"FunAudioLLM: Voice Understanding and Generation Foundation Models for Natural Interaction Between Humans and LLMs" introduces a framework designed to enhance natural voice interaction between humans and large language models (LLMs).
- General Overview Core Models: It includes SenseVoice for high-precision multi-language speech recognition, emotion recognition, and audio event detection, as well as CosyVoice for natural voice generation with multi-language, timbre, and emotion control. Open Source Status: The models are open-sourced on Modelscope and Huggingface, with corresponding training, inference, and fine-tuning code released on GitHub.
- SenseVoice Model Functional Overview Multi-language Speech Recognition: Supports over 50 languages, and compared with Whisper on open-source benchmark datasets such as AISHELL-1 and AISHELL-2, SenseVoice-Small adopts a non-autoregressive end-to-end architecture with extremely low inference latency, being 7 times faster than Whisper-Small and 17 times faster than Whisper-Large. Voice Emotion Recognition: Supports recognition of emotions such as Happy, Sad, Angry, and Neutral, and evaluated on 7 popular emotion recognition datasets, SenseVoice-Large can approach or exceed SOTA results on most datasets without target corpus fine-tuning. Audio Event Detection: SenseVoice-Large can predict the start and end positions of audio events, while SenseVoice-Small can detect more events such as coughing, sneezing, etc. Model Architecture: Includes SenseVoice-Small (a fast voice understanding base model with only an encoder) and SenseVoice-Large (an encoder-decoder model that supports more languages for more accurate voice understanding).

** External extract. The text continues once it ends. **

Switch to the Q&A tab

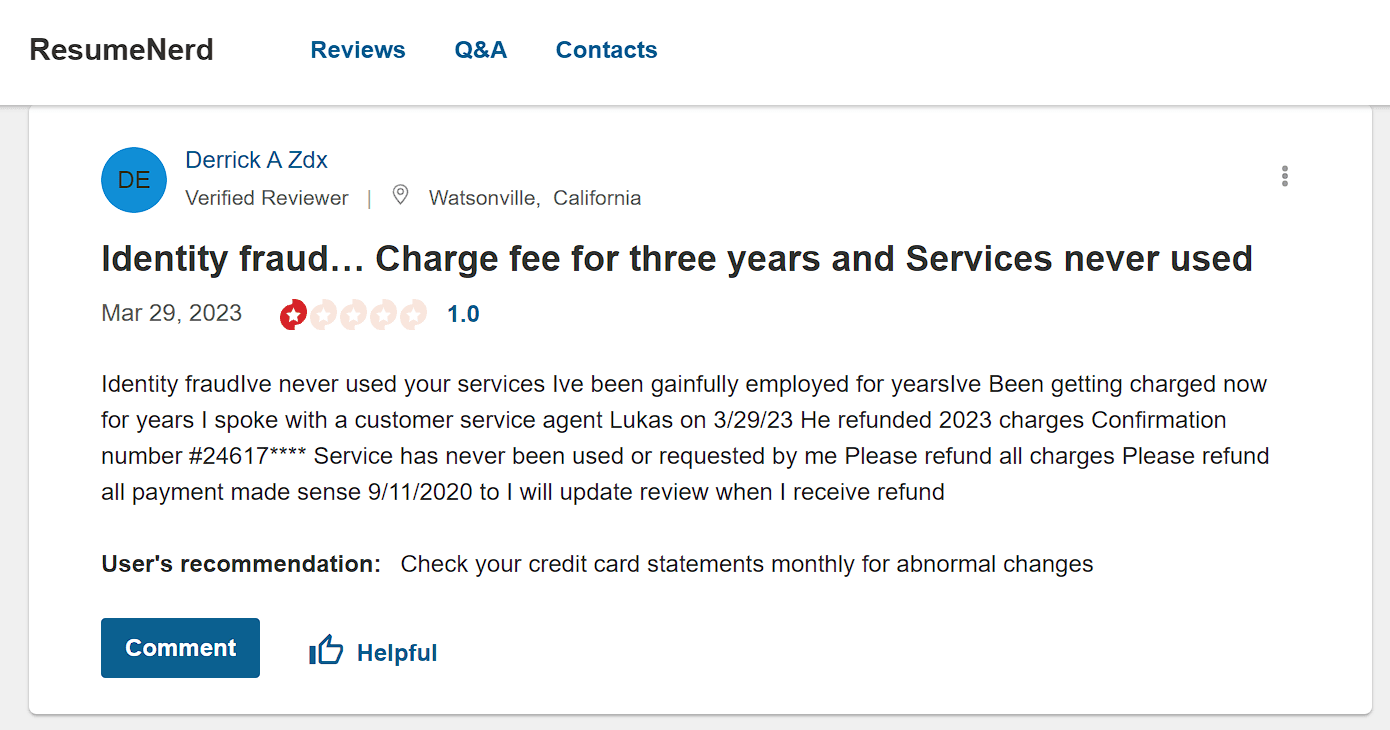(x=480, y=50)
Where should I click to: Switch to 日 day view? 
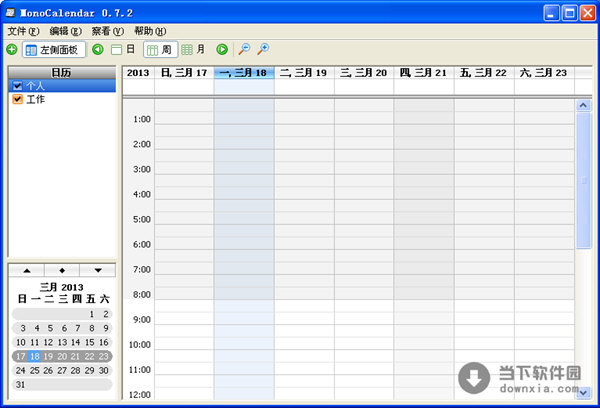[123, 49]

- CosyVoice Model Functional Features Multi-language Voice Generation: Can generate voices in multiple languages. Zero-shot Context Generation: Generates content according to prompts in different languages. Style Control: Can control the style of the voice, such as pitch, speaking rate, emotions, etc. Emotion-expressive Voice Generation: Can generate voices with different emotions. Speaker Fine-tuning and Interpolation: Can fine-tune speakers and also perform speaker interpolation. Inference Overview: Voice tokens are generated by an autoregressive transformer, Mel spectrograms are reconstructed based on an ODE-based diffusion model and flow matching, and waveforms are synthesized by HiFTNet vocoder.
- FunAudioLLM Applications Voice Translation: Integrates SenseVoice, LLMs, and CosyVoice to achieve voice-to-voice translation. Emotional Voice Chat: Develops an emotional voice chat application by integrating the three components, with user and assistant content synthesized by CosyVoice. Interactive Podcasts: Creates interactive podcasts by combining related components. Audiobooks: Utilizes the analytical capabilities of LLMs and the expressive synthesis of CosyVoice to create more expressive audiobooks.